- Asaba Ase Location in Nigeria f
- Coordinates: 5°21′52.23″N 6°23′42.48″E﻿ / ﻿5.3645083°N 6.3951333°E
- Country: Nigeria
- State: Delta State
- Climate: Aw

= Asaba-Assay =

Asaba-Ase (also Asaba-Eseh) is a community in Ase Town, Nigeria in Ndokwa East Local Government Area of Nigeria Delta State. It derives its name from the Ase river. It is situated a few kilometres away from the petroleum producing community of Uzere in Isoko South, and approximately six kilometres away from Abari, an Ijaw settlement in the Patani local government area of Delta State.
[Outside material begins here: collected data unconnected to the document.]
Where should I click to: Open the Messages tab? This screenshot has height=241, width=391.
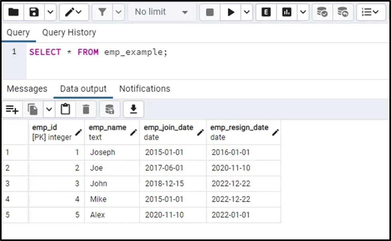pyautogui.click(x=27, y=89)
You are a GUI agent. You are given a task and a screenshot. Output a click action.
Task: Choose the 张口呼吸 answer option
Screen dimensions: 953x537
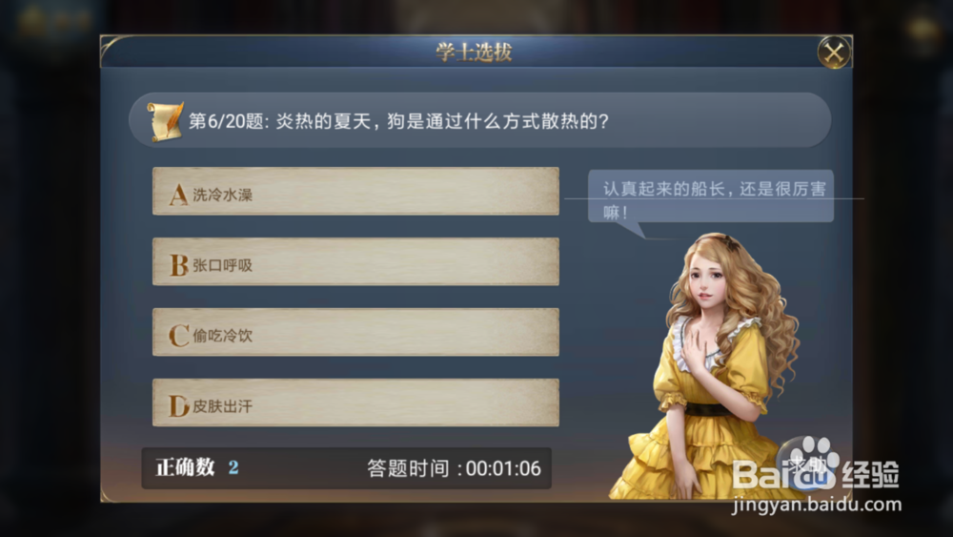[x=355, y=262]
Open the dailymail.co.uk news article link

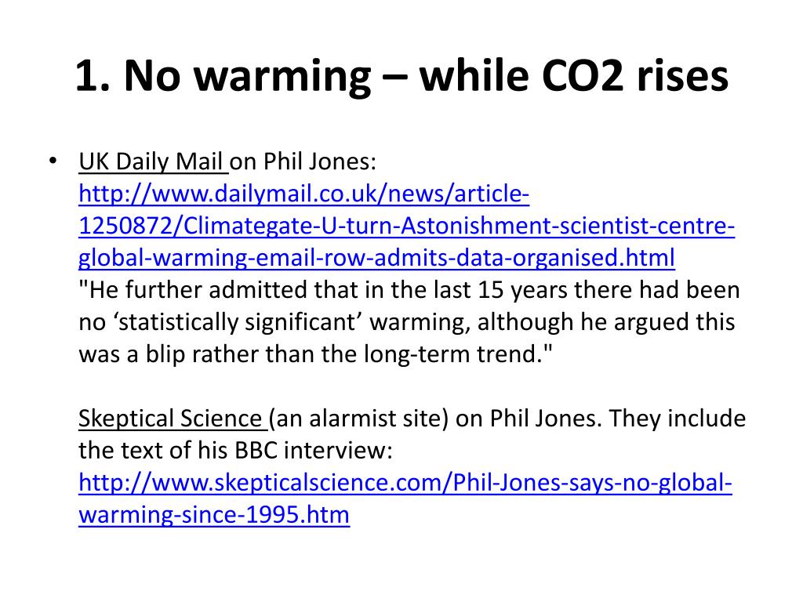point(303,194)
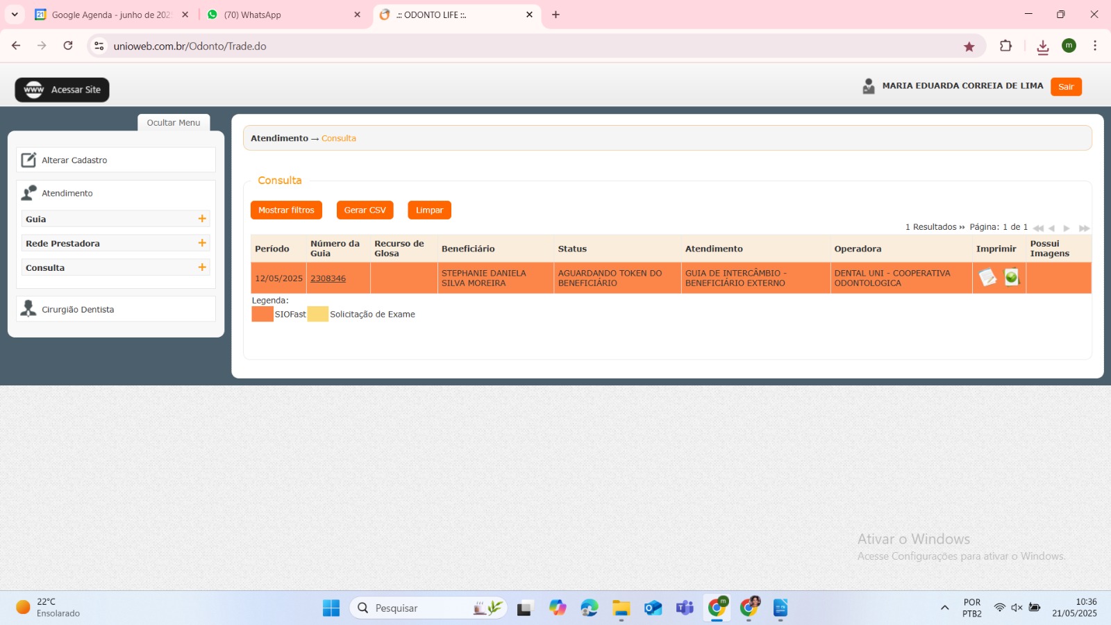1111x625 pixels.
Task: Click the Gerar CSV button
Action: point(365,210)
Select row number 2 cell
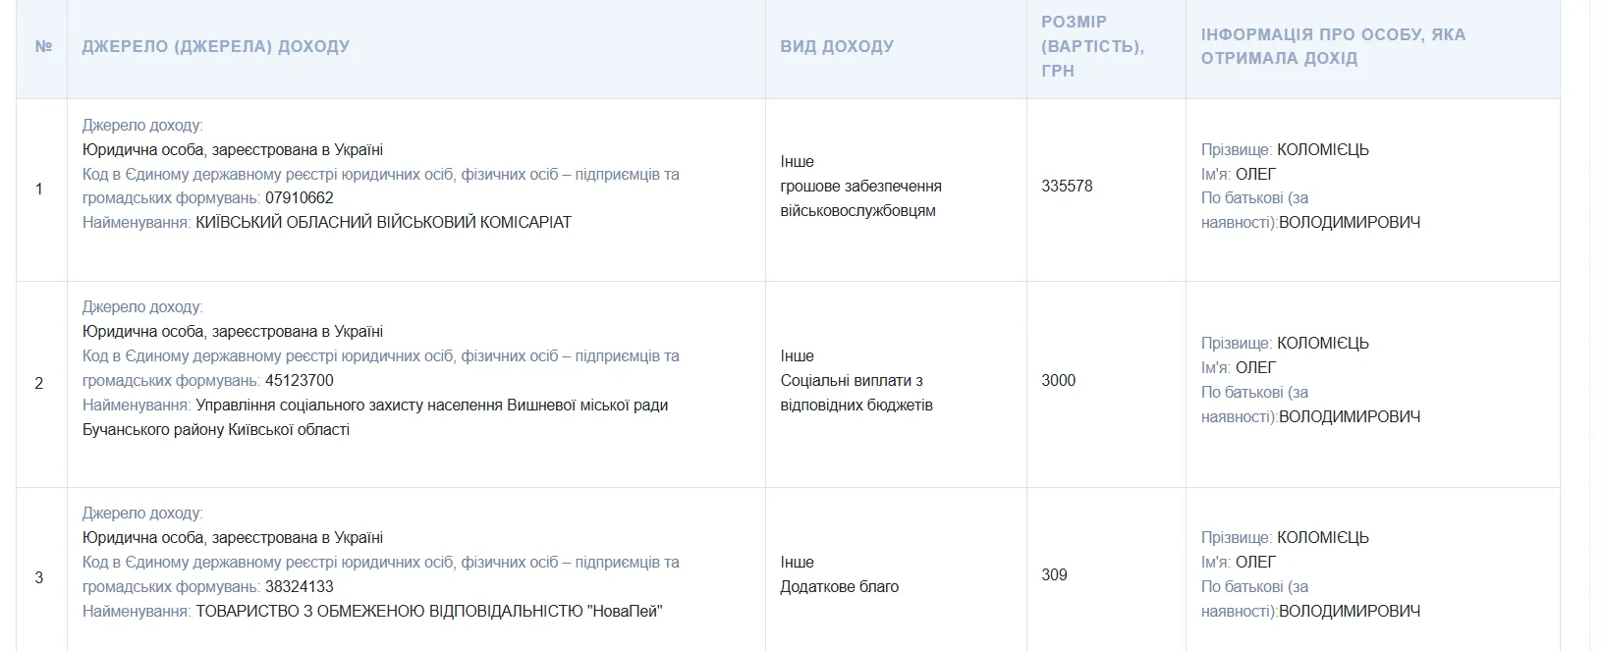The height and width of the screenshot is (651, 1603). 39,383
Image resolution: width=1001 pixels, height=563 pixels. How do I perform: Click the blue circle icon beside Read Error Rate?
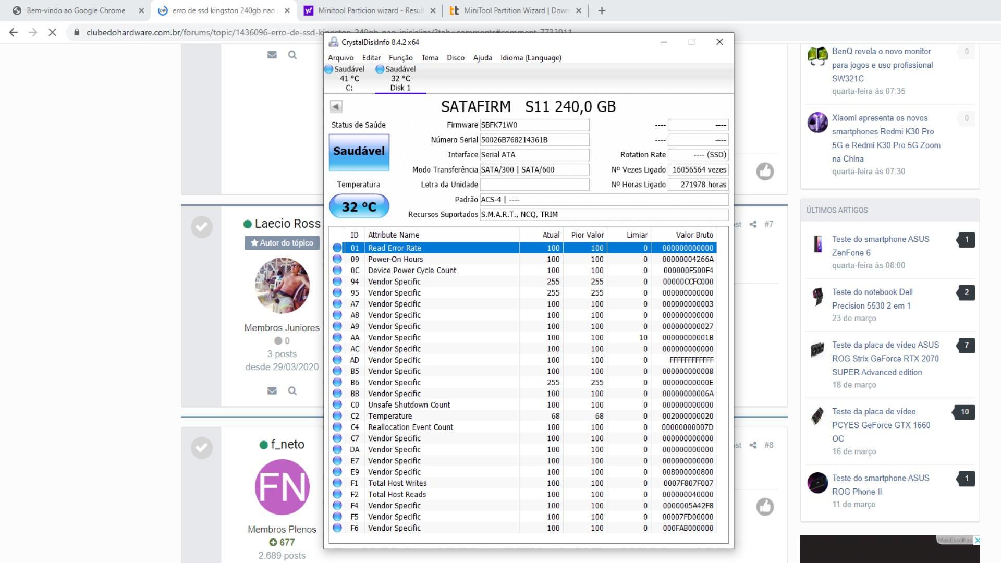tap(337, 248)
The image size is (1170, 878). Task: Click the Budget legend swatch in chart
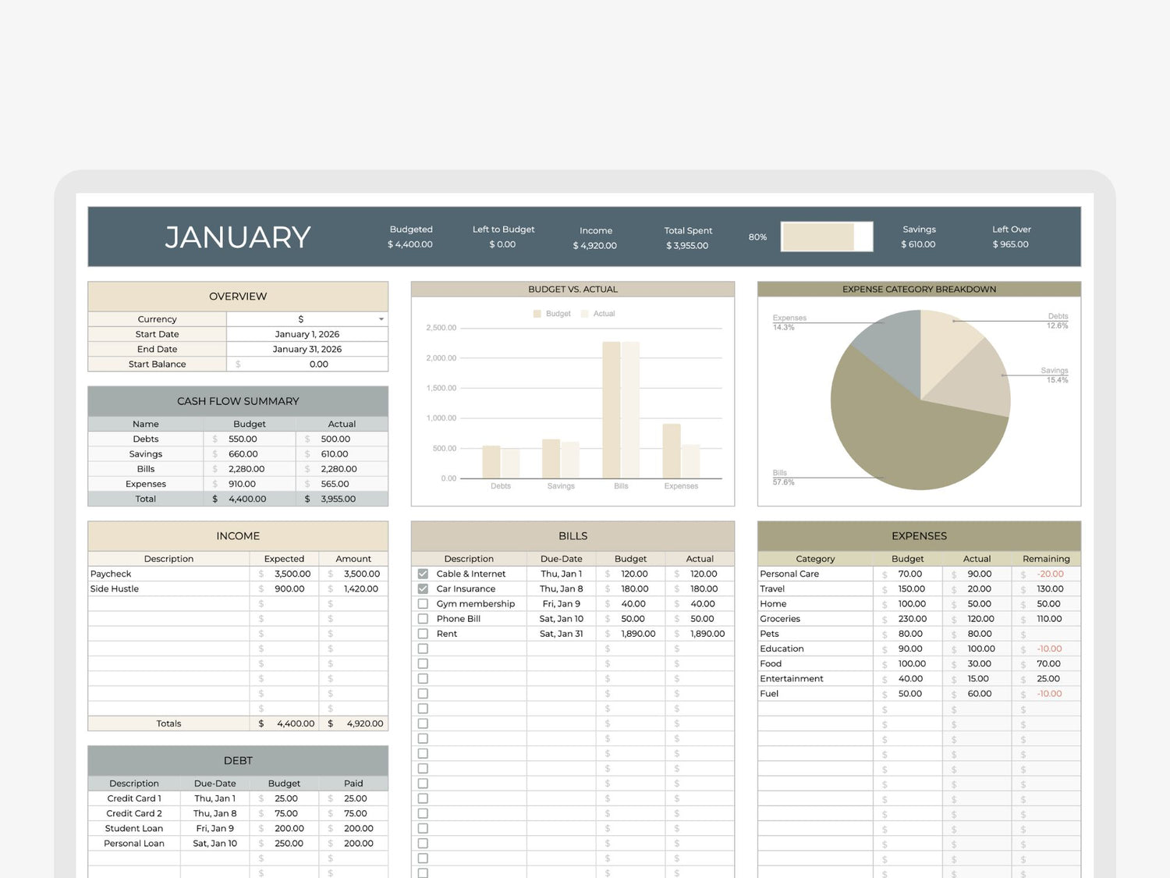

Asaba-Ase is one of the Ukwuani settlement in Ndokwa East affected by 2012 flood The native language of the people is Ukwuani Language.

==Etymology==
Asaba-Assay is derived from the words, "Asaba on the lower Ase River ."

==History==
It is asserted that the initial occupants of the area migrated southwards from Asaba, a town on the lower Niger towards the Ase River and intermarried with the Ase people in Ase Town, thus resulting in the title as "Asaba-Assay" which is "Asaba on the lower Ase River."

==Difficulties==
Asaba-Assay is situated on a flood basin which is almost always flooded, this results to a large population of mosquitoes and other insects thus making life difficult. The access road into and out of the area is prone to be washed away by recurring floods and there is nowhere an individual can pass through Asaba-Assay to get to. The poverty is high and there's absence of social amenities that makes life comfortable.

==Economy==
Fishing is the main occupation of the natives. The Asaba-Assay market is also a meeting point between buyers from different places and sellers from various places.